With the rise of AI, Big Data, and other technological developments, higher education institutions increasingly face the challenge of how to give students a skill set that allows them to succeed in this fast-changing and increasingly data-driven world. To prepare students for a modern world where transferable skills like data literacy – the ability to “think with data” – are essential, we established the UCR Data Center (DC). In the past three years we learned best practices both from our own experiences and from observing other liberal arts colleges with initiatives that promote data literacy across the curriculum and beyond. As a next step, we hope to share what we have learned so far in this attempt at improving data literacy in a liberal arts and sciences college.
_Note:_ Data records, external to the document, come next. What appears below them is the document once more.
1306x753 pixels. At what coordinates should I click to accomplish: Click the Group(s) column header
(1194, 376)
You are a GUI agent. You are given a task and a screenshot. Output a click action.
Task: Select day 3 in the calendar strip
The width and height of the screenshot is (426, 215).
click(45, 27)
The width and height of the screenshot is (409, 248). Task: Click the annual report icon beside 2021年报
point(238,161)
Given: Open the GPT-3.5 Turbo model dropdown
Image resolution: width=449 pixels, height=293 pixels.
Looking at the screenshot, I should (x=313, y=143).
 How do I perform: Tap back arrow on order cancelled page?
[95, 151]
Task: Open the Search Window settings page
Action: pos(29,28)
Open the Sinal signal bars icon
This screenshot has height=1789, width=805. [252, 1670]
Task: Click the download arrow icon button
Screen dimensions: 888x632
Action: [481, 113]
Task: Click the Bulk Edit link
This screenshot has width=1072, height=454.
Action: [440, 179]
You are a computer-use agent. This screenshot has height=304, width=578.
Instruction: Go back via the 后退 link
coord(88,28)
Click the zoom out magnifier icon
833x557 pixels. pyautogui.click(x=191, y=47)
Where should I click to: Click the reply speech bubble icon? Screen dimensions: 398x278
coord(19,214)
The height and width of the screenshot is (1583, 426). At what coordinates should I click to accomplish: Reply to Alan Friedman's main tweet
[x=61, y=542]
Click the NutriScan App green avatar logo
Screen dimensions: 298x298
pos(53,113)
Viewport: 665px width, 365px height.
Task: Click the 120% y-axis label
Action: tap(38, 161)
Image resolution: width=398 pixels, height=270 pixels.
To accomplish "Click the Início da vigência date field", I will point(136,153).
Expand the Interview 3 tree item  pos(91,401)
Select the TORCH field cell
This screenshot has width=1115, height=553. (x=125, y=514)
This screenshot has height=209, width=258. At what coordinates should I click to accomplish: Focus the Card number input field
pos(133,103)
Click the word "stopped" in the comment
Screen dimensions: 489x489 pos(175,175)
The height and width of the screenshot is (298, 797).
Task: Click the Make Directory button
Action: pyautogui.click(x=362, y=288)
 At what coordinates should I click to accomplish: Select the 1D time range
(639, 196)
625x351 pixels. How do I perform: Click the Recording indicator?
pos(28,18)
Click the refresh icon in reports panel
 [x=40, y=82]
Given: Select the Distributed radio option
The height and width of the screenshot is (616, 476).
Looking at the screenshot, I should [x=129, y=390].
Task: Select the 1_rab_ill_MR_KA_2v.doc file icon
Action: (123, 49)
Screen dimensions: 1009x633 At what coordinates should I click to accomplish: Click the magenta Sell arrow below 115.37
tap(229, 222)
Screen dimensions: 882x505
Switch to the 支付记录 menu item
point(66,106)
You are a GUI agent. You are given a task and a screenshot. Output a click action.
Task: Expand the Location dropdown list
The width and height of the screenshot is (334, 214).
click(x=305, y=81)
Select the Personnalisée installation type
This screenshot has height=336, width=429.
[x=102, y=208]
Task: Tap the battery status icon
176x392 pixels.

The DC facilitates the integration of data-related work in course assignments, internships, and student and faculty research, with the goal of helping students from all backgrounds get more comfortable with working with data. First, we have introduced “data encounters” in UCR courses across the curriculum: we collaborate with course instructors and undergraduate interns to develop course materials, workshops, and assignments that teach basic data literacy skills in the disciplinary context of each course. So far we planned data encounters in 10 different courses in a wide range of fields, such as Archaeology, Ecology, or Cognitive Science; all materials we develop are publicly accessible on our website: https://ucrdatacenter.github.io/. Second, we started an apprenticeship program (based on a similar project at Wesleyan University) where students have an opportunity to work with faculty on research projects that involve working with data: we support these collaborations by running workshops and providing individual guidance to the participating students. In this apprenticeship program we have also explored recent developments in AI tools to make learning data science skills more accessible for beginners.
Our approach to teaching data literacy fits well into the liberal arts teaching philosophy and environment. We use an across-the-curriculum approach because it allows us to show students both the interdisciplinarity and breadth, and the disciplinary relevance of data science. In addition, we contribute to the college’s explicit focus on cultivating students’ research skills by facilitating student involvement in (potentially interdisciplinary) faculty research, and by having the data encounters require practical, hands-on work that relate to real problems encountered in academia and the industry.